Plus de 150 000 personnes transitent chaque année par l'aéroport de Rouyn-Noranda. Des sociétés comme Glencore, Goldcorp et Hydro-Québec l'utilisent aussi comme base d'opérations à destination du Nord québécois, et plus de 1000 évacuations médicales y sont effectuées chaque année.

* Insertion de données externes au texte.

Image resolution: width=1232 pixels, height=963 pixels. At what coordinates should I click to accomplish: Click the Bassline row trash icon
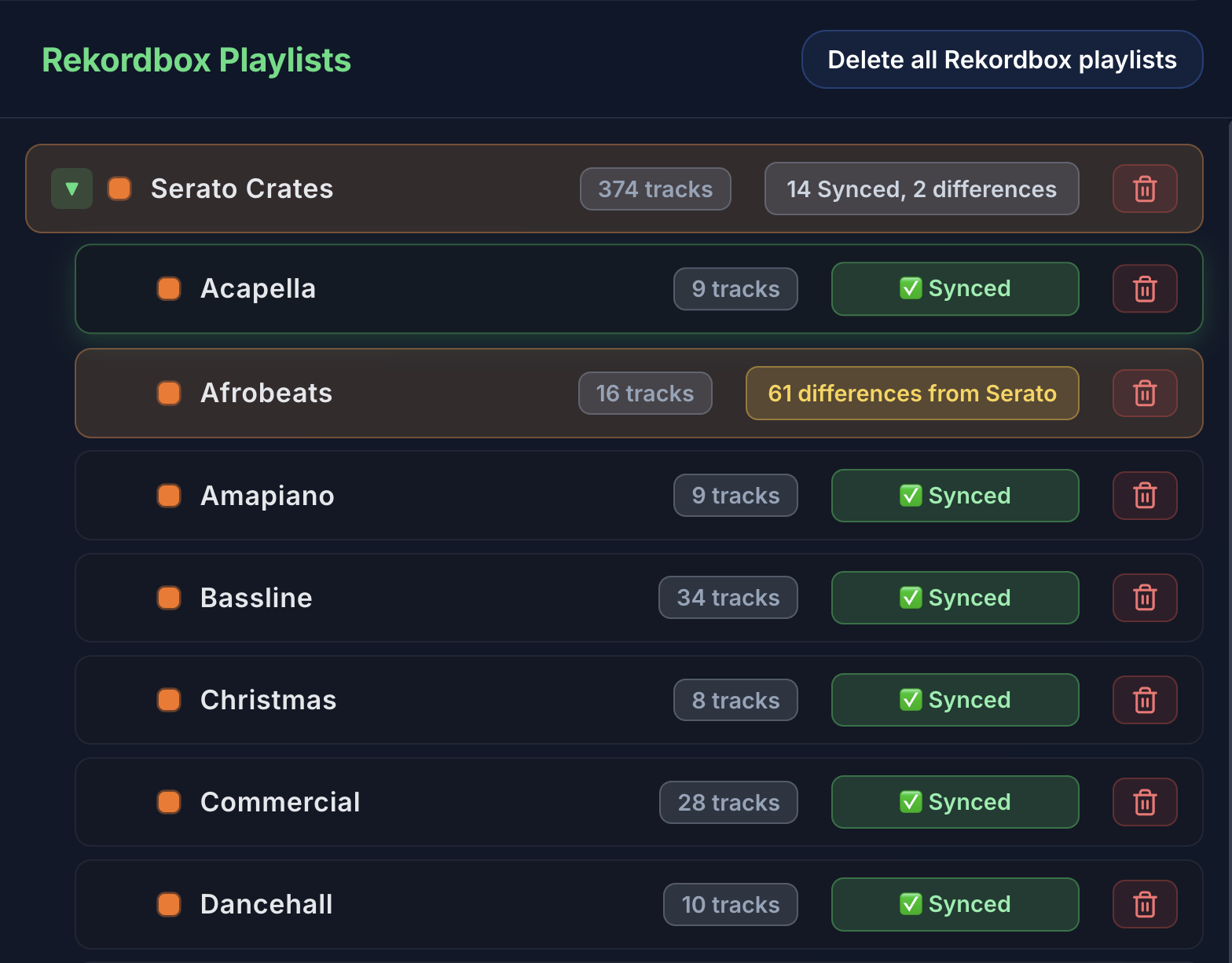pos(1145,598)
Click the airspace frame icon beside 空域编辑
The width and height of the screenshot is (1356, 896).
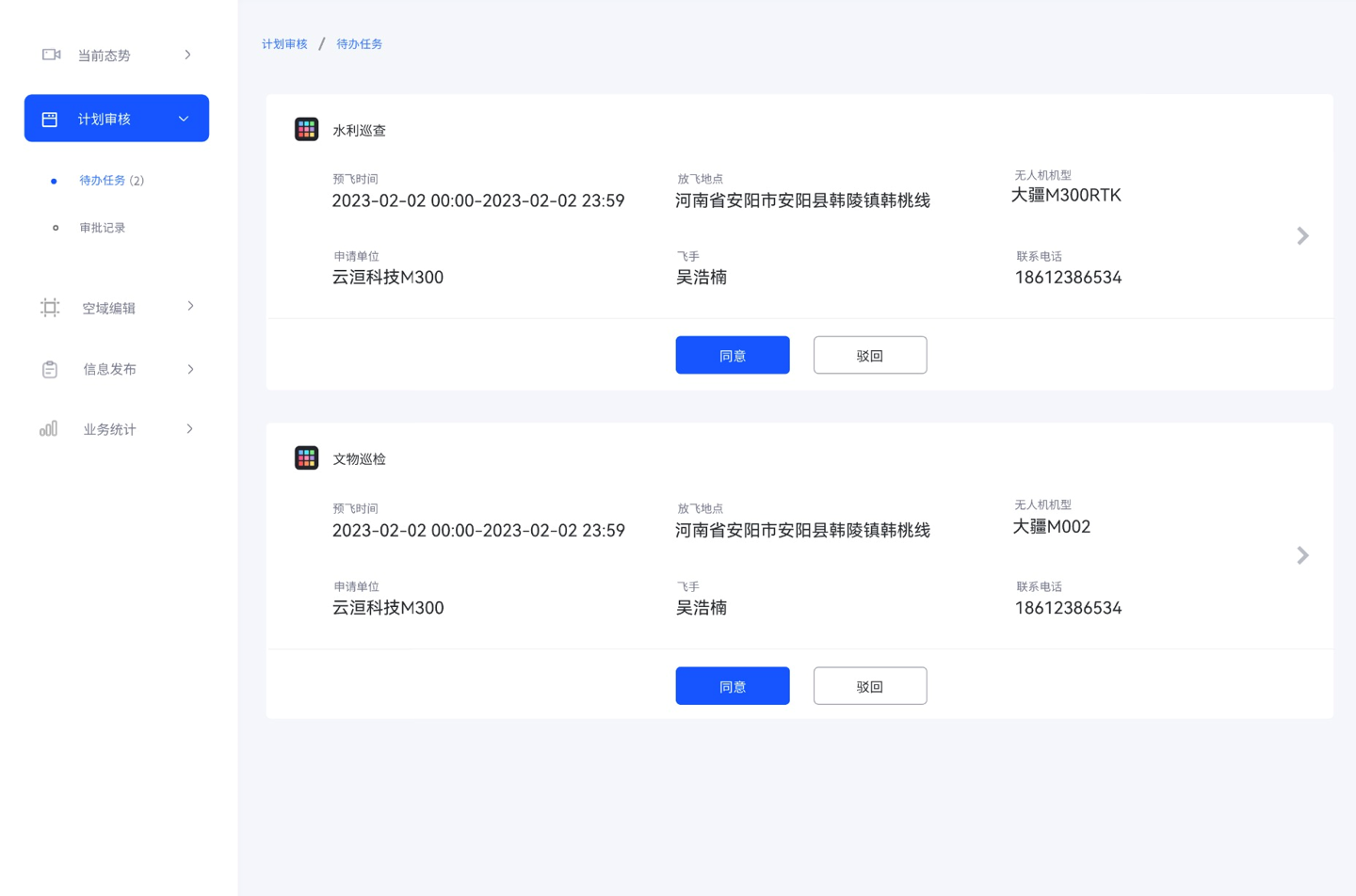pyautogui.click(x=50, y=308)
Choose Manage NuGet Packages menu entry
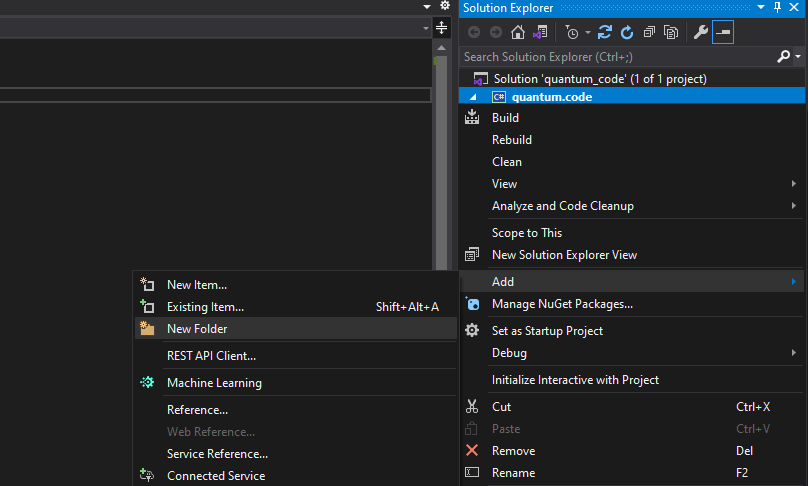 point(562,304)
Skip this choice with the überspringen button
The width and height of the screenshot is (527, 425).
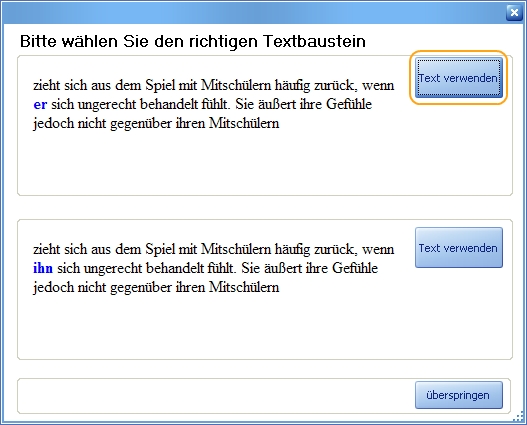tap(459, 395)
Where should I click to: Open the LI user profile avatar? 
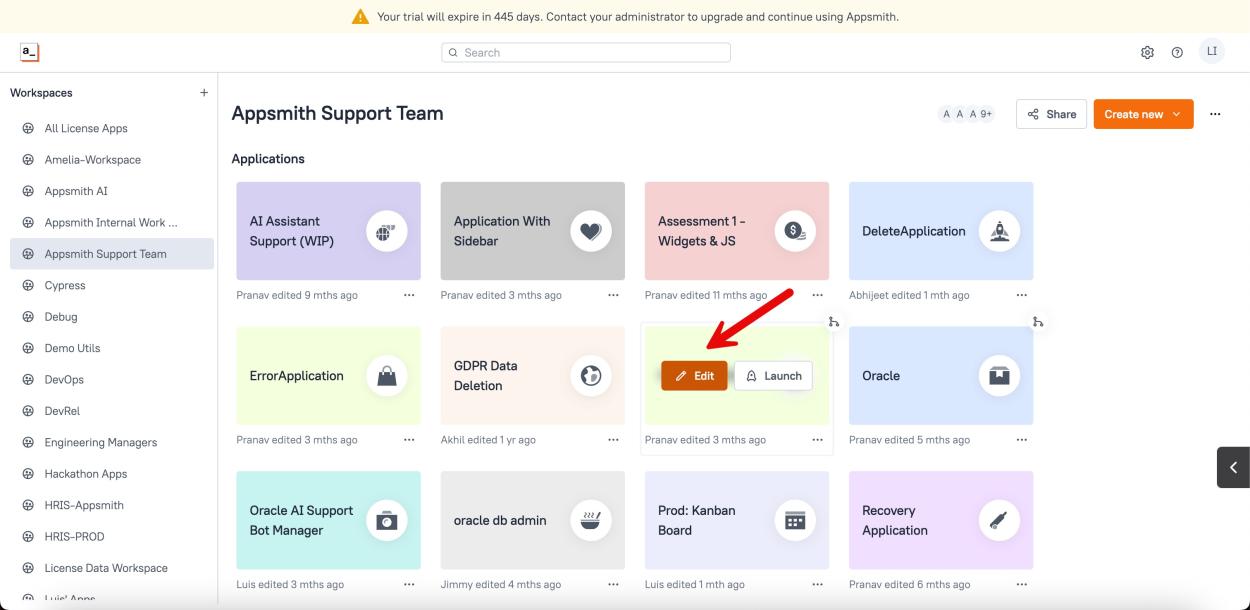click(1211, 51)
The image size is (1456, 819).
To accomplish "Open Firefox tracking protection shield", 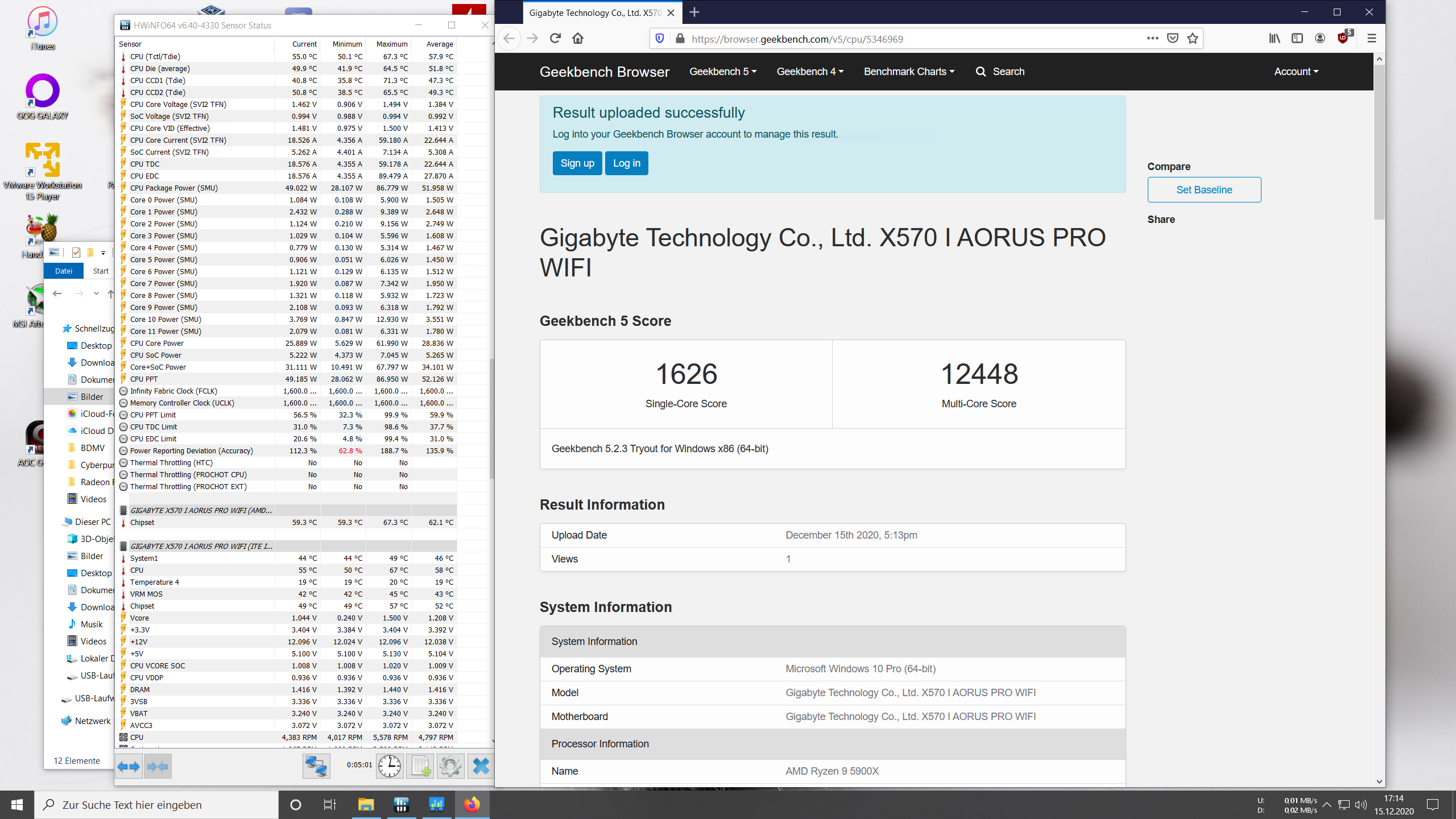I will click(660, 39).
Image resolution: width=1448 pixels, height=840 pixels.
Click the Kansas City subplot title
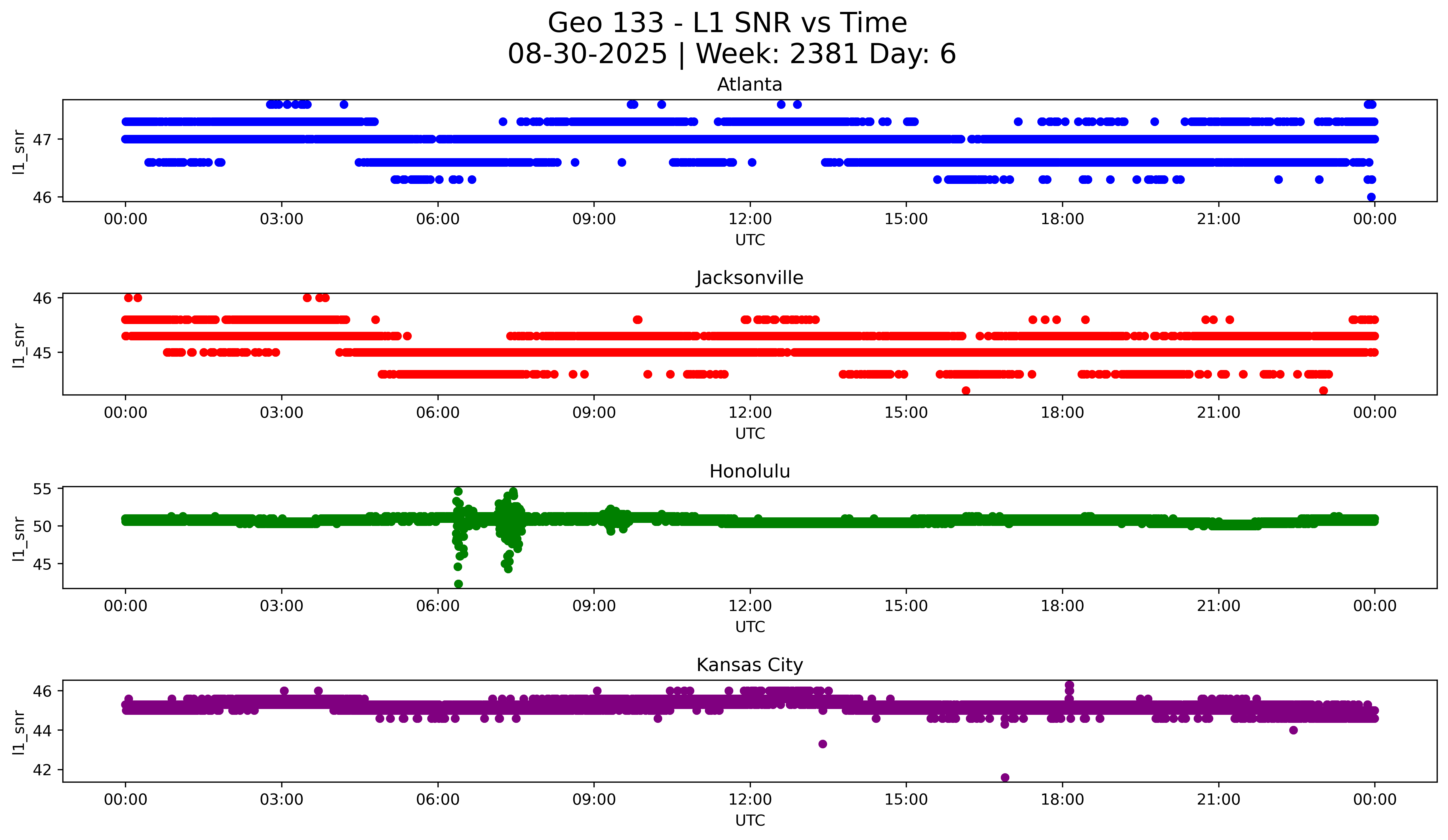(749, 665)
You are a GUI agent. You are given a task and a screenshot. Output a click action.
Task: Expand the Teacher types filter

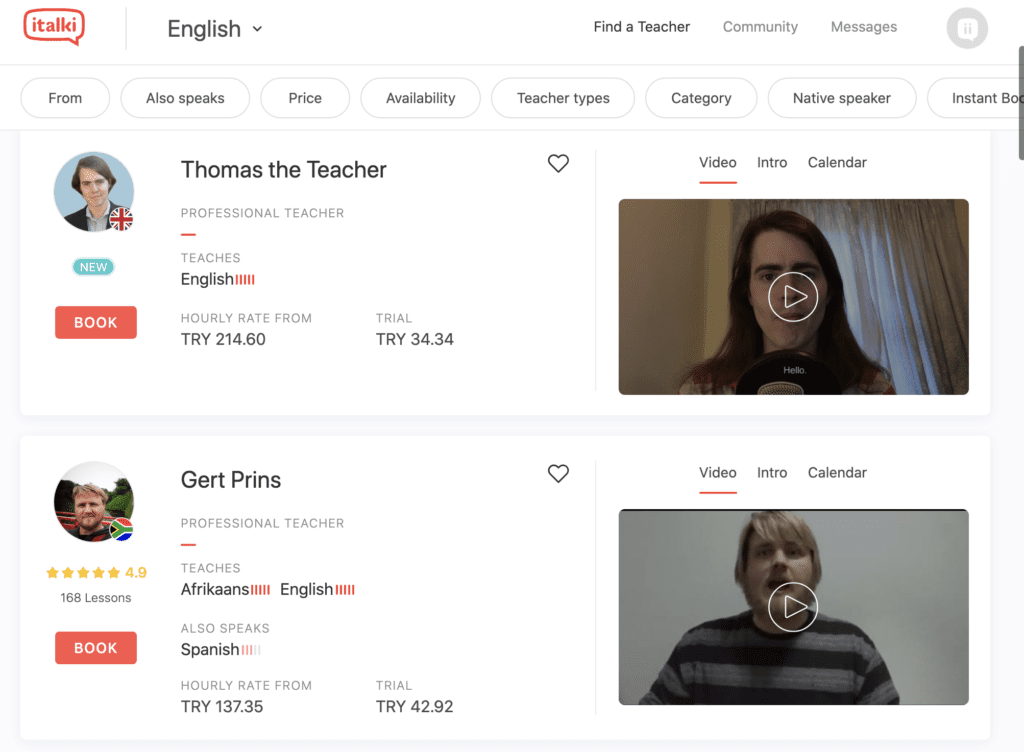[x=563, y=98]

« Le trafic y est en hausse de 13 à 15 % depuis deux ans », dit Marie-Reine Robert, qui s'étonne que ce projet survienne au moment où plus de 40 millions de dollars sont investis, notamment par le gouvernement fédéral, dans la réfection de l'aérogare.

Dans une lettre ouverte adressée au ministre fédéral des Transports, Marc Garneau, la coalition pilotée par la Ville de Rouyn-Noranda affirme qu'une telle décision nuira au développement économique et touristique de l'Abitibi-Témiscamingue.

« NAV Canada n'a pas respecté ses propres obligations inhérentes au processus de consultation », est-il écrit. 

« [NAV Canada] se doit d'effectuer une analyse des coûts-avantages lorsqu'une modification de service entraîne des conséquences économiques directes. Cette analyse n'a pas été réalisée. » - Extrait de la lettre ouverte adressée au ministre des Transports Marc Garneau

« La décision d'éliminer les services de nuit entraînerait une diminution des vols, ce qui freinerait non seulement le développement de l'Aéroport régional de Rouyn-Noranda, mais également celui de la région », ajoute la coalition dans sa lettre.

La société NAV Canada, qui est un organisme sans but lucratif financé par l'industrie aérienne, estime qu'elle épargnerait 250 000 $ par an en abolissant ces services.

Elle assure que la décision définitive n'a pas été prise et que le processus de consultation est toujours en cours. Une nouvelle rencontre est prévue aujourd'hui avec les représentants de la Ville et de l'aéroport.